Sitcom neighbors

We may not like them, but we certainly can’t live without them. Yes, one may be rude and aggressive and the other genial but passive-aggressive, and one might sometimes trample on the other and not realize it, but little do both parties realize that they need each other more than they believe. While the previous lines may sound like the plot for a new TV sitcom, it is actually a reflection of Canada-U.S. relations today. No matter how much grumbling takes place across Canada about the way our southern neighbours are treating us, and how they do not see us in the way we think we should be seen in, the relations between these two countries are invariably interdependent on each other in what could be the most powerful continent on Earth today.

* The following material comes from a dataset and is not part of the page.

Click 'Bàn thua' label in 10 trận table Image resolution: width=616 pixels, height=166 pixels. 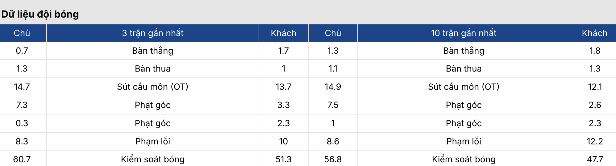pos(464,68)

This relationship of interdependence was many years in the making. After many trials and tribulations after the open hostilities of the War of 1812 and the constant threats of the American belief of the manifest destiny in the late 19th century, the relationship was secured after the Second World War when Canada, having earned a newfound reputation in the war, was looking to finally break free of Britain’s protective embrace. With Britain an ocean away and its hegemony fading, and U.S. hegemony on the rise next door (not to mention growth in intra-continent trade between these neighbours since the turn of the century), it was a perfect match. Canada, having depended on Britain for defence since Confederation, could now rely on the Americans for continental defence, while helping a fast growing American economy by providing goods it needed. This relationship has continued to this day, even in the post-9/11 era, and shows no signs of changing in the distant future.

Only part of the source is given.